**Work order:**
Report every line of the data that includes "will".

Records from a data source
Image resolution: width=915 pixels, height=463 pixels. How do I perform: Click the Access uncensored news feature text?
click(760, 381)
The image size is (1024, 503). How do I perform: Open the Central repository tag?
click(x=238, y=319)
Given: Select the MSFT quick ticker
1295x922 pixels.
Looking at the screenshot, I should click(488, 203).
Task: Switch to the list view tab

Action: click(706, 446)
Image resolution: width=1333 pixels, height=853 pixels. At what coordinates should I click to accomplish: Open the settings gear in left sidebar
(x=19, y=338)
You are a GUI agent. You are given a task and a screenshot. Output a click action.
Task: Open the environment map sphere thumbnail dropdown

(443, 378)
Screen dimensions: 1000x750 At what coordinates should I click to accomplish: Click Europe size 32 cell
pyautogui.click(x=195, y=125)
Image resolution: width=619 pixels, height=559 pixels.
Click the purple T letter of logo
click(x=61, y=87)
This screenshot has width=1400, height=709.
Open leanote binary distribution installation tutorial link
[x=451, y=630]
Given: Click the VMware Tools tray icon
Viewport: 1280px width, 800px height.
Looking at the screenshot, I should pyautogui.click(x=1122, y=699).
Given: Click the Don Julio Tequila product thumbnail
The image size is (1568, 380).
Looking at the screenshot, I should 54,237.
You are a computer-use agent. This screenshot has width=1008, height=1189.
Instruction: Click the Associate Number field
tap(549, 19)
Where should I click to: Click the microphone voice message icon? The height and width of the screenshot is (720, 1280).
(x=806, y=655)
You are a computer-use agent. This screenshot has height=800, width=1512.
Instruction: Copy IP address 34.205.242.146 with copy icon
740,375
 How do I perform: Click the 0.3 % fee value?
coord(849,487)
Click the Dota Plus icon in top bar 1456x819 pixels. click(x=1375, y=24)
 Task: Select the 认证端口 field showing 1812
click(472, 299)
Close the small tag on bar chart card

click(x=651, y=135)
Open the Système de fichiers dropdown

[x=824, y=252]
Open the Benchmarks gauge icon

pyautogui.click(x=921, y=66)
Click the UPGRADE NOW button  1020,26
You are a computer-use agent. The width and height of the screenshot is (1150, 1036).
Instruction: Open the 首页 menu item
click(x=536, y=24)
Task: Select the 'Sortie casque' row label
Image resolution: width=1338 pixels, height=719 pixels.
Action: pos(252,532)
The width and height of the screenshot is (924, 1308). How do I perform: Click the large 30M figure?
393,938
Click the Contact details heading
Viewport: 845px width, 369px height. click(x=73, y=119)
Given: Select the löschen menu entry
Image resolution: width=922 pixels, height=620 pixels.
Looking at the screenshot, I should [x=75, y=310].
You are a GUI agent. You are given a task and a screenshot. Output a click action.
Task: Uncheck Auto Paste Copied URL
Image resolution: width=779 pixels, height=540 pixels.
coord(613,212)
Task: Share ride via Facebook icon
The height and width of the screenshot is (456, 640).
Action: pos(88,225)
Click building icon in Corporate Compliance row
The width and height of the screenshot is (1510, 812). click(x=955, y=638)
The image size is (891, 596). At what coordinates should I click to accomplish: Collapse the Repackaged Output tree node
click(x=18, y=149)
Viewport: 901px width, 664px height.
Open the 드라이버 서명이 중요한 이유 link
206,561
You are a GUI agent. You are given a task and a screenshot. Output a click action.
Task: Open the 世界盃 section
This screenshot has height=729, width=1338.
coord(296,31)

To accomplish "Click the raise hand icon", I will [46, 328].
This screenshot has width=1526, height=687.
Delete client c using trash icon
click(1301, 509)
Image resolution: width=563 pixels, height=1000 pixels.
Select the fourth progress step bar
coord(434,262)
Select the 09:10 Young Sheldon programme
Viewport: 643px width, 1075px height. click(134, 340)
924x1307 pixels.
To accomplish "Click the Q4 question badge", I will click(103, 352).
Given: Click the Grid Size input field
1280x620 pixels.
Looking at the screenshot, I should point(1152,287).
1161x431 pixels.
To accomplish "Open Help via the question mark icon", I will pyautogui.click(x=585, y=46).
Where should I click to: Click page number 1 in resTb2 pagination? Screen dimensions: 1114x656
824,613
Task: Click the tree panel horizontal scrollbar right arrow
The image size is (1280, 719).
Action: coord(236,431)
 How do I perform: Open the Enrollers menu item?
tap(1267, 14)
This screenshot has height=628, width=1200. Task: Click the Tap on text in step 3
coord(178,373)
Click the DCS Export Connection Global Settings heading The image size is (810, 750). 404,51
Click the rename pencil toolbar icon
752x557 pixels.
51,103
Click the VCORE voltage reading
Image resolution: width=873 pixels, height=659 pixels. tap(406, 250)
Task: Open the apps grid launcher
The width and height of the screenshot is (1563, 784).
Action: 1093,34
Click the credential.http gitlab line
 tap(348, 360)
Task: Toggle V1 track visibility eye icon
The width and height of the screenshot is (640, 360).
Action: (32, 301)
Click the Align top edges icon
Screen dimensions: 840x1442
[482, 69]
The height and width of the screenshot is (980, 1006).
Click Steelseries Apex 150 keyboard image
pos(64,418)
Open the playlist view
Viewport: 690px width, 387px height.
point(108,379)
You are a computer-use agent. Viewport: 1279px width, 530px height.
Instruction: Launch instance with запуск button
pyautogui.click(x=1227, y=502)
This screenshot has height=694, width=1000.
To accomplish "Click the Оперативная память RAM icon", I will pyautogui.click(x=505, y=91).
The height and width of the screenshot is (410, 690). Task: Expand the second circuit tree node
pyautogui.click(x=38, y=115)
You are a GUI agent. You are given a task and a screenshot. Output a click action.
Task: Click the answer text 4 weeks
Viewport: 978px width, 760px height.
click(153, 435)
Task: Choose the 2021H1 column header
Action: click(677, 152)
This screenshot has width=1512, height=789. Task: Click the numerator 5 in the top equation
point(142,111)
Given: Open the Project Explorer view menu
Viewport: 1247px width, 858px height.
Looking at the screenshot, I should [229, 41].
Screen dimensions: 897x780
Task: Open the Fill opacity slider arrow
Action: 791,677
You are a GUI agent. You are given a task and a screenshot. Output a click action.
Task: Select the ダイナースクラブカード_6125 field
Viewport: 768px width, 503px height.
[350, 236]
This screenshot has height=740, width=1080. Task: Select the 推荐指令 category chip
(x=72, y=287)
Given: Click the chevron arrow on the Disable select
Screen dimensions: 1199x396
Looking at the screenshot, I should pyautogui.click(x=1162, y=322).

**Answer below:**
To accomplish "Click the raise hand icon", I will [46, 328].
To accomplish "Click the Q4 question badge", I will click(103, 352).
To accomplish "Open Help via the question mark icon", I will pyautogui.click(x=585, y=46).
To accomplish "Click the Оперативная память RAM icon", I will pyautogui.click(x=505, y=91).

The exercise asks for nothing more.